[4/4] nvdimm: Trigger the device probe on a cpu local to the device
diff mbox series

Message ID 20180910234400.4068.15541.stgit@localhost.localdomain
State New, archived
Headers show
Series
  • Address issues slowing persistent memory initialization
Related show

Commit Message

Alexander Duyck Sept. 10, 2018, 11:44 p.m. UTC
From: Alexander Duyck <alexander.h.duyck@intel.com>

This patch is based off of the pci_call_probe function used to initialize
PCI devices. The general idea here is to move the probe call to a location
that is local to the memory being initialized. By doing this we can shave
significant time off of the total time needed for initialization.

With this patch applied I see a significant reduction in overall init time
as without it the init varied between 23 and 37 seconds to initialize a 3GB
node. With this patch applied the variance is only between 23 and 26
seconds to initialize each node.

I hope to refine this further in the future by combining this logic into
the async_schedule_domain code that is already in use. By doing that it
would likely make this functionality redundant.

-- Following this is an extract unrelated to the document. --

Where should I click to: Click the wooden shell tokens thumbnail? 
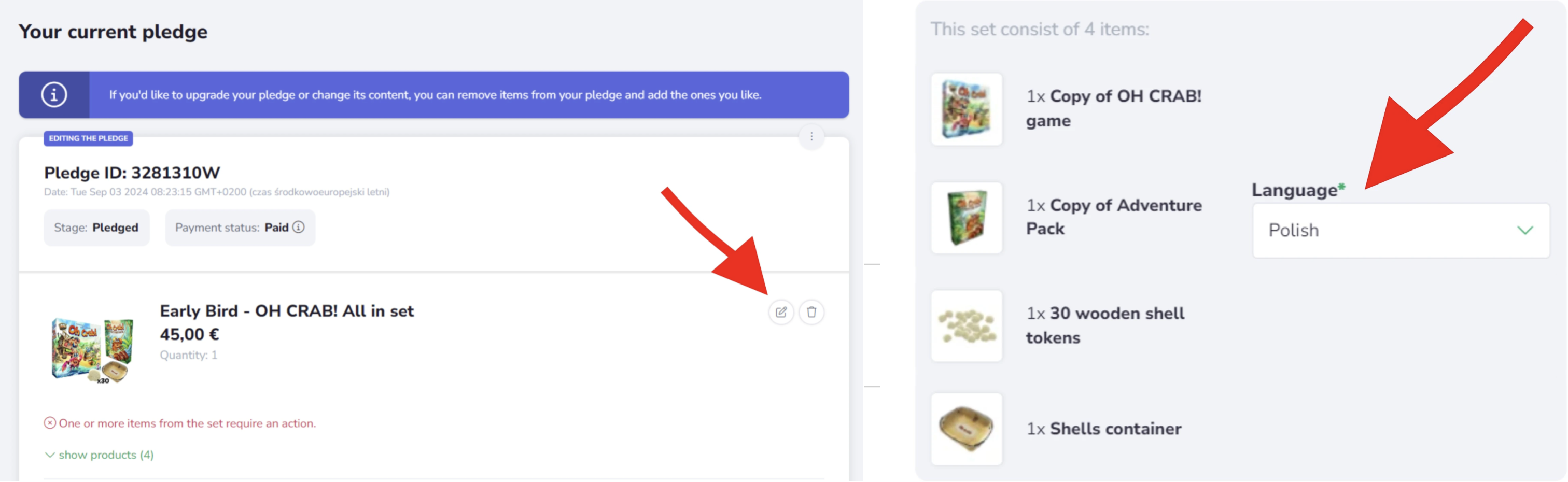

Signed-off-by: Alexander Duyck <alexander.h.duyck@intel.com>
---
 drivers/nvdimm/bus.c |   45 ++++++++++++++++++++++++++++++++++++++++++++-
 1 file changed, 44 insertions(+), 1 deletion(-)

Comments

Alexander Duyck Sept. 11, 2018, 12:37 a.m. UTC | #1
On Mon, Sep 10, 2018 at 4:44 PM Alexander Duyck
<alexander.duyck@gmail.com> wrote:
>
> From: Alexander Duyck <alexander.h.duyck@intel.com>
>
> This patch is based off of the pci_call_probe function used to initialize
> PCI devices. The general idea here is to move the probe call to a location
> that is local to the memory being initialized. By doing this we can shave
> significant time off of the total time needed for initialization.
>
> With this patch applied I see a significant reduction in overall init time
> as without it the init varied between 23 and 37 seconds to initialize a 3GB
> node. With this patch applied the variance is only between 23 and 26
> seconds to initialize each node.

Same mistake here as in patch 1. It is 3TB, not 3GB. I will fix for
the next version.

- Alex
Dan Williams Sept. 12, 2018, 5:48 a.m. UTC | #2
On Mon, Sep 10, 2018 at 4:44 PM, Alexander Duyck
<alexander.duyck@gmail.com> wrote:
> From: Alexander Duyck <alexander.h.duyck@intel.com>
>
> This patch is based off of the pci_call_probe function used to initialize
> PCI devices. The general idea here is to move the probe call to a location
> that is local to the memory being initialized. By doing this we can shave
> significant time off of the total time needed for initialization.
>
> With this patch applied I see a significant reduction in overall init time
> as without it the init varied between 23 and 37 seconds to initialize a 3GB
> node. With this patch applied the variance is only between 23 and 26
> seconds to initialize each node.
>
> I hope to refine this further in the future by combining this logic into
> the async_schedule_domain code that is already in use. By doing that it
> would likely make this functionality redundant.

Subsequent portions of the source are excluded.